Remplacez « checkbox » par « tickbox » dans les lignes allant de celle qui contient « Click Novo tópico button on the forum » à celle qui contient « Uncheck the Passwords », puis réécrivez ces lignes sans rien modifier d'autre.

--- --- ---

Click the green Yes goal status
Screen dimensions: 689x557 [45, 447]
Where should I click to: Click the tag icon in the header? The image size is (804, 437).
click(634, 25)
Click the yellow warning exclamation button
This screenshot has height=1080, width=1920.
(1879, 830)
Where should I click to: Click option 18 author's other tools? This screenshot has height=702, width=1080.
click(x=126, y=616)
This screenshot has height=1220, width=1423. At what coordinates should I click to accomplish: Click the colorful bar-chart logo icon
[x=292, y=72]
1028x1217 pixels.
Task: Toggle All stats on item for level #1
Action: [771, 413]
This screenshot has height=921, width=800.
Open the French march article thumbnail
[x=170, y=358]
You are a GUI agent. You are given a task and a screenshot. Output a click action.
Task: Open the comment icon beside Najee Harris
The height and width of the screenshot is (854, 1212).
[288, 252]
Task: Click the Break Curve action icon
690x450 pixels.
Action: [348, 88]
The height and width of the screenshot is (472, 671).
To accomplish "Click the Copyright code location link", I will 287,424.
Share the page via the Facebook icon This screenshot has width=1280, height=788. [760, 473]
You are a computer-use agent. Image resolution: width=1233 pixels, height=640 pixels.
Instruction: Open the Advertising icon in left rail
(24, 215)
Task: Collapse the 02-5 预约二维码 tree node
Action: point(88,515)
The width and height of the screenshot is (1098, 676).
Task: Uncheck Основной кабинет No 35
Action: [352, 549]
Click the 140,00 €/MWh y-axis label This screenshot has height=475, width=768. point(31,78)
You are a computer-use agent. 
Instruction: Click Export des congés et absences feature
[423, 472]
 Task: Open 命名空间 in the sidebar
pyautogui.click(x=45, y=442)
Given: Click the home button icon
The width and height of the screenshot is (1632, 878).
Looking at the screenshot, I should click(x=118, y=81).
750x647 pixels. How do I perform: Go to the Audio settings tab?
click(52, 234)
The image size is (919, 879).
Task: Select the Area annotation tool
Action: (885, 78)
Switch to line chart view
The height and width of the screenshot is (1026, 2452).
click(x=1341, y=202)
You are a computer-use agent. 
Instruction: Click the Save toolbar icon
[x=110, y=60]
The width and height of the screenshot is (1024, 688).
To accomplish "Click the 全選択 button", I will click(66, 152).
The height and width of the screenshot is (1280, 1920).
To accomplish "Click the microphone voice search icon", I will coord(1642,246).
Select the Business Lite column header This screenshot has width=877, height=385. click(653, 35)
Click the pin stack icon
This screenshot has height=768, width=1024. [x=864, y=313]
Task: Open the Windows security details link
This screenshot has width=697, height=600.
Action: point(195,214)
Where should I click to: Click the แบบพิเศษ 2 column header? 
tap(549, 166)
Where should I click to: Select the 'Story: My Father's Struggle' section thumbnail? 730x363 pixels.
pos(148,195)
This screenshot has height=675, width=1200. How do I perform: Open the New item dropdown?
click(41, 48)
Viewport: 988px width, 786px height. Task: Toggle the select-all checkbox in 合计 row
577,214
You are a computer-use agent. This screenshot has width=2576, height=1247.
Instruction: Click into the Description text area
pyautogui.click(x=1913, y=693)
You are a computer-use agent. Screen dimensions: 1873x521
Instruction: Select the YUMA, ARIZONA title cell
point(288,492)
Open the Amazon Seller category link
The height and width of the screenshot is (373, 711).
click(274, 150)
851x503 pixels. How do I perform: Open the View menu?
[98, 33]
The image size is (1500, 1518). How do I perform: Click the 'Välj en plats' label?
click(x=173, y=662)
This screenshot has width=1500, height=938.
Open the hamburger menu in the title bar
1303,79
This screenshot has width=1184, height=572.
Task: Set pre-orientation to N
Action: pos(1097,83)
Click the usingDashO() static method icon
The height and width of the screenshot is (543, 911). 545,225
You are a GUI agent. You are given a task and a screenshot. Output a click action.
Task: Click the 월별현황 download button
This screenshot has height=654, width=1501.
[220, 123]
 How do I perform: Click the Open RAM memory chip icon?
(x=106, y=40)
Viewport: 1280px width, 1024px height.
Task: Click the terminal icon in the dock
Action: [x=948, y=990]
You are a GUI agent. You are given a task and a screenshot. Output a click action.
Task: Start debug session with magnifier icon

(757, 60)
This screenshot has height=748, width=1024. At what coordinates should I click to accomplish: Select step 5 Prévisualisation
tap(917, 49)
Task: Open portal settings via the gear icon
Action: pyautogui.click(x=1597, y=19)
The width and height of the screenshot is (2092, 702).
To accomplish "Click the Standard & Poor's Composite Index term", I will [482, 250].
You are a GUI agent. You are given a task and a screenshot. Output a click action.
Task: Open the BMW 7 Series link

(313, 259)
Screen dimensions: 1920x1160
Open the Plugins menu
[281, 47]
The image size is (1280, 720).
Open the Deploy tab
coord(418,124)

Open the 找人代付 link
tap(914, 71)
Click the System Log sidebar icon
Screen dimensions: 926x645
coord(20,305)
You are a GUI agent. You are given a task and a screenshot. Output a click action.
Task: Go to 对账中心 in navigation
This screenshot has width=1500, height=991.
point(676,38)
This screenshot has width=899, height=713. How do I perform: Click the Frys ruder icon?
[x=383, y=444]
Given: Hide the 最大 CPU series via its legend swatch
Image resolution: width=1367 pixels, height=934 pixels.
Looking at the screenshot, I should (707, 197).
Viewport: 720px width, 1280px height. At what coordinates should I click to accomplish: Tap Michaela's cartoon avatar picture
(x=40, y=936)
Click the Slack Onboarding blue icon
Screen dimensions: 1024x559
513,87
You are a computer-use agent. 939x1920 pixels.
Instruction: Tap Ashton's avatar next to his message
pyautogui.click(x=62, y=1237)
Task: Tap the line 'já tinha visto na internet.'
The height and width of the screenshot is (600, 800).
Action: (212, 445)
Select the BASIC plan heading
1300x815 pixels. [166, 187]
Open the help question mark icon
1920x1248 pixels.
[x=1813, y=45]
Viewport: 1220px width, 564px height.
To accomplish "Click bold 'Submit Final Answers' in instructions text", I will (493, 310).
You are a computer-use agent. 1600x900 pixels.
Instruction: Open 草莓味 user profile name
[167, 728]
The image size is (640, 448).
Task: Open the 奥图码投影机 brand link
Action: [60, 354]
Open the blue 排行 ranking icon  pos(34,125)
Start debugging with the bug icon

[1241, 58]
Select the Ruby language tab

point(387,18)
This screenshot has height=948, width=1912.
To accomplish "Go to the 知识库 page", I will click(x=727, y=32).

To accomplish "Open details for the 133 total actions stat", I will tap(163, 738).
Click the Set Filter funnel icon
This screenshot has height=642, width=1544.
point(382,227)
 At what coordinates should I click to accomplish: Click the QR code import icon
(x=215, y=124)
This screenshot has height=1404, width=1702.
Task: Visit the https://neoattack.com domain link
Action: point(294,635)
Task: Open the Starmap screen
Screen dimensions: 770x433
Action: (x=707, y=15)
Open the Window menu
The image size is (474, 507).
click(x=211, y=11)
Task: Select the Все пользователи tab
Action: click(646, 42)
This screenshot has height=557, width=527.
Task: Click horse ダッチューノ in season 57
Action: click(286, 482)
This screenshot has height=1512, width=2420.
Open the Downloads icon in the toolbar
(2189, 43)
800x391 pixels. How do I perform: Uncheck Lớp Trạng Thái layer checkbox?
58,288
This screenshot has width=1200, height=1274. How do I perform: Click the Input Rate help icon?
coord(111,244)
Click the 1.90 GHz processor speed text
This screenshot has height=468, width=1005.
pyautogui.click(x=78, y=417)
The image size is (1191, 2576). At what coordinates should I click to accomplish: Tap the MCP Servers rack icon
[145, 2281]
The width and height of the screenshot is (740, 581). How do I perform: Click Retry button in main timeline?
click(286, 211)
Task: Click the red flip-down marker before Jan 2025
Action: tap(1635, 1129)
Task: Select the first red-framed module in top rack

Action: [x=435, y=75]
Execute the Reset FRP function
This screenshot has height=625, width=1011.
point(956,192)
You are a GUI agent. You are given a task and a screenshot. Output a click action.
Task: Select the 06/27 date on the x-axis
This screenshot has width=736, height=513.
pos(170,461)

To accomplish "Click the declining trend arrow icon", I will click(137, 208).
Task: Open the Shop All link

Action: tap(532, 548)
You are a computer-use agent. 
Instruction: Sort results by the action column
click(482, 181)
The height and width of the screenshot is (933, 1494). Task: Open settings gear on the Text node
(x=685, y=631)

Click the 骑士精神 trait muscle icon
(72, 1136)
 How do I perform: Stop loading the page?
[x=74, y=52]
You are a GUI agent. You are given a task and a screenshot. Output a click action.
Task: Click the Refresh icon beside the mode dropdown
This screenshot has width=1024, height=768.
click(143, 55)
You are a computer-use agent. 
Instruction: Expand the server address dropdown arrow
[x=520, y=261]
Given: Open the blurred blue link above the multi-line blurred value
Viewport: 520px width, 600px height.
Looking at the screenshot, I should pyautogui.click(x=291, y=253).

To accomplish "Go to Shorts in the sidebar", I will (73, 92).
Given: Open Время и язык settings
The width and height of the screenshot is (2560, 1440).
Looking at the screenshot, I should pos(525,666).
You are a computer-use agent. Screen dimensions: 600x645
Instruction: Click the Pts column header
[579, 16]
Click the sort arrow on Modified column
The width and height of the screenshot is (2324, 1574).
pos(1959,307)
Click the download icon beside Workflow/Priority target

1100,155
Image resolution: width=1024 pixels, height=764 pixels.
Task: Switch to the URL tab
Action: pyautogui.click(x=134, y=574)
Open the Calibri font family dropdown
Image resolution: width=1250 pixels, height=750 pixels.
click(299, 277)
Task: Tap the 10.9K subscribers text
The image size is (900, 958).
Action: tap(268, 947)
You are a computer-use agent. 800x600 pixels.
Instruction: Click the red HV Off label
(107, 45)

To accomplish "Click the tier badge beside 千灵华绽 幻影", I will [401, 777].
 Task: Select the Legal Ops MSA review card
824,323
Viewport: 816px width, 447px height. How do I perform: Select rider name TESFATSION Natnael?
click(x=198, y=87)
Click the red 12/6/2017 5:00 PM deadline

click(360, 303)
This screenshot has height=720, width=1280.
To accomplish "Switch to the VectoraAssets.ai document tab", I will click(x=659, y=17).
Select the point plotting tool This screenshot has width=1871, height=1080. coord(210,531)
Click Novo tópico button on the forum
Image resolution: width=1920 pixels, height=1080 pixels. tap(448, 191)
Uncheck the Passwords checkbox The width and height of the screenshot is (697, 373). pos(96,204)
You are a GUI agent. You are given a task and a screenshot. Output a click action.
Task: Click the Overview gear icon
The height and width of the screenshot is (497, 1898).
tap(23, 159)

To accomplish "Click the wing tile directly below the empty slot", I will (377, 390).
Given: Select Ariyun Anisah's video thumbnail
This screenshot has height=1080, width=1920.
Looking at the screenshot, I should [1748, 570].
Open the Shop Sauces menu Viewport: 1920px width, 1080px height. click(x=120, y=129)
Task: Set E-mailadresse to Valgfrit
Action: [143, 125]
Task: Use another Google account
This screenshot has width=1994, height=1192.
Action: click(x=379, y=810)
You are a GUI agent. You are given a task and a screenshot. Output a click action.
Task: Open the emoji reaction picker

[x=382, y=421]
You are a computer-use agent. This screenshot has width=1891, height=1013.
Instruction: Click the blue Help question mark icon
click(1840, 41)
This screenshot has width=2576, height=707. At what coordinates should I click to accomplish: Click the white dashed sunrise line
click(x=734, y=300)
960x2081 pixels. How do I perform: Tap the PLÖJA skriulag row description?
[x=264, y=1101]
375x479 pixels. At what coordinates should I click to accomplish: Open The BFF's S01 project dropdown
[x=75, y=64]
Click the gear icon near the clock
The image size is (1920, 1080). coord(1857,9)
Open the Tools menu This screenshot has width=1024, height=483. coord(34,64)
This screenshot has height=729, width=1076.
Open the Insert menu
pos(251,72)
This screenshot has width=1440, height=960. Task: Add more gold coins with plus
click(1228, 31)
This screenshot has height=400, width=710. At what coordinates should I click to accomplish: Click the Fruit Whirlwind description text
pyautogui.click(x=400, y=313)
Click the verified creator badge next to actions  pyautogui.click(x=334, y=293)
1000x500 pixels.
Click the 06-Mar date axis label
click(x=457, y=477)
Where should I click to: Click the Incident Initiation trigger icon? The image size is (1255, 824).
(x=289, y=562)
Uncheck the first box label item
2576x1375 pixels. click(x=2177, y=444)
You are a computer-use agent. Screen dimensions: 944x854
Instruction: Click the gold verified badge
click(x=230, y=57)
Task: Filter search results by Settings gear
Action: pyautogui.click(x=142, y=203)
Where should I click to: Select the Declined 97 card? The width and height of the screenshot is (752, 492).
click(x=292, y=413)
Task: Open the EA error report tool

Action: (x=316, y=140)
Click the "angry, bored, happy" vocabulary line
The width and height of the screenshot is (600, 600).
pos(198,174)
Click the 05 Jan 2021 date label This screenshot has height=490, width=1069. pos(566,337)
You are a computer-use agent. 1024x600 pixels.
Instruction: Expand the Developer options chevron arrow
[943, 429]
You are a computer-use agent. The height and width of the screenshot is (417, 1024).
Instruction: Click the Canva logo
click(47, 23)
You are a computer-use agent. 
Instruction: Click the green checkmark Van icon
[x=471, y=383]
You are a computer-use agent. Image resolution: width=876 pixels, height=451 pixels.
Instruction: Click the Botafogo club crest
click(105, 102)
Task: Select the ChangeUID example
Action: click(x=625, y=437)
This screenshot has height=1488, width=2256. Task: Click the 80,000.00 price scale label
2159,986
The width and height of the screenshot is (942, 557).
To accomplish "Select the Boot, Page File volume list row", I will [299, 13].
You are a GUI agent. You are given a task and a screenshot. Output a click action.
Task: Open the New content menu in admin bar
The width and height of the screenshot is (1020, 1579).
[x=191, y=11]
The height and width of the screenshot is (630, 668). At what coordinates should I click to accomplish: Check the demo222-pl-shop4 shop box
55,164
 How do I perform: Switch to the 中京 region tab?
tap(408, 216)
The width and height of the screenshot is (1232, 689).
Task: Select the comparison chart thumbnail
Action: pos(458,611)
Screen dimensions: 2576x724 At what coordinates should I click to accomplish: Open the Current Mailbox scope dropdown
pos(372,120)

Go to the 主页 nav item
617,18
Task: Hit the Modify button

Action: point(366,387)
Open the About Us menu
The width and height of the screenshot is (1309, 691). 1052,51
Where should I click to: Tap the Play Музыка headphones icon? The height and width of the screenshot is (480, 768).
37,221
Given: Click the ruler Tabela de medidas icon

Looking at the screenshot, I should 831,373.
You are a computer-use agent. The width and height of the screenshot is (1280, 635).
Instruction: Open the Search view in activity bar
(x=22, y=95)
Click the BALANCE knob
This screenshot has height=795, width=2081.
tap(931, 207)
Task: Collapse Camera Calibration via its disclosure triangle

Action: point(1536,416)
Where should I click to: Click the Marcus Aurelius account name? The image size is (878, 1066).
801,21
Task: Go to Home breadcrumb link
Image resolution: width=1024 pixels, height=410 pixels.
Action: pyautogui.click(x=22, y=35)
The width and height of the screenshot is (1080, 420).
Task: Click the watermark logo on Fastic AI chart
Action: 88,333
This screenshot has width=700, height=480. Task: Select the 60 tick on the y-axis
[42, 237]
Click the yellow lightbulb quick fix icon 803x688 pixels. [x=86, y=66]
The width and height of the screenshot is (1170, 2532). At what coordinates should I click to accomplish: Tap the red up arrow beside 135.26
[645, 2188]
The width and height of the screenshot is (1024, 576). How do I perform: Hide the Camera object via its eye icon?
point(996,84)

--- --- ---

■ Corrigé
Click Novo tópico button on the forum
Image resolution: width=1920 pixels, height=1080 pixels. tap(448, 191)
Uncheck the Passwords tickbox The width and height of the screenshot is (697, 373). pos(96,204)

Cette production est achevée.